341 F. Supp. 3d 125
N.D.N.Y.2018Background
- John Doe (pseudonym) was expelled by Syracuse University after a disciplinary process found he engaged in nonconsensual sexual intercourse with Jane Roe (Sept. 2016 incident). Doe denies misconduct.
- Syracuse's sexual-misconduct policy requires affirmative consent, treats incapacitation as inability to consent, and uses a preponderance-of-evidence standard; investigation and adjudication procedures are set out in the Student Conduct System Handbook.
- Investigators found both parties intoxicated; the Conduct Board concluded both were too intoxicated to consent but disciplined only Doe and recommended expulsion; the appeal was denied and Doe was expelled.
- Complaint alleges Title IX (sex discrimination — erroneous outcome and selective enforcement), breach of contract (unfair process), and negligence (improper investigation/adjudication). Syracuse moved to dismiss under Rule 12(b)(6).

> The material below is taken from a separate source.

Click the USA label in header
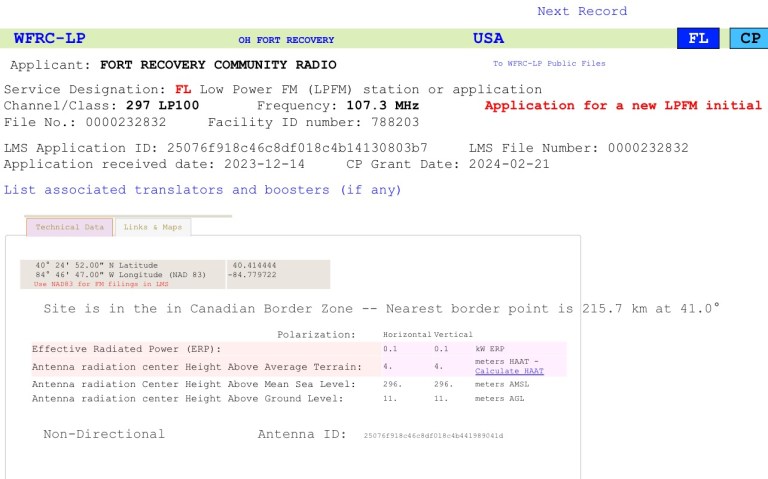[x=488, y=39]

- Court denied dismissal of Title IX claims (finding Doe pleaded facts permitting a minimal plausible inference of gender bias, given procedural allegations plus public/OCR pressure) and dismissed state-law claims for breach of contract and negligence.
Issues
| Issue | Plaintiff's Argument | Defendant's Argument | Held |
|---|---|---|---|
| Title IX — Erroneous outcome | Doe: adjudication was flawed, evidence cast doubt on outcome, and gender bias motivated the decision | Syracuse: outcome resulted from fair application of policy and process; no plausible inference of sex bias | Denied dismissal — Doe pleaded particular facts (investigative weaknesses, inconsistent testimony, contemporaneous OCR/public pressure) that permit a minimal plausible inference of discriminatory intent |
| Title IX — Selective enforcement | Doe: Syracuse disciplined him (male) but not Roe (female) for comparable intoxication-related conduct; University sua sponte elevated Roe's complaint against him only | Syracuse: Doe initiated no complaint against Roe; no selective enforcement | Denied dismissal — because Syracuse transformed Roe's complaint into a claim it did not file against her, Doe plausibly alleged disparate treatment |
| Breach of contract | Doe: Syracuse breached promises of adequate notice, full and fair investigation, and fundamental fairness in its Handbook/policies | Syracuse: Handbook provisions are general/police-like and Doe fails to identify a specific breached promise or how policies were violated | Granted — contract claim dismissed for failure to identify a specific contractual promise breached and reliance on non-actionable general policies |
| Negligence | Doe: University breached a duty of care in investigating and adjudicating, grounded in accreditation standards and general duties | Syracuse: New York law does not recognize negligent investigation/prosecution claims or a duty derived from accreditation standards | Granted — negligence claim dismissed; New York law bars negligent investigation/prosecution claims and does not recognize duty from accreditation standards |
Key Cases Cited
- Ashcroft v. Iqbal, 556 U.S. 662 (pleading standards: legal conclusions not entitled to assume truth)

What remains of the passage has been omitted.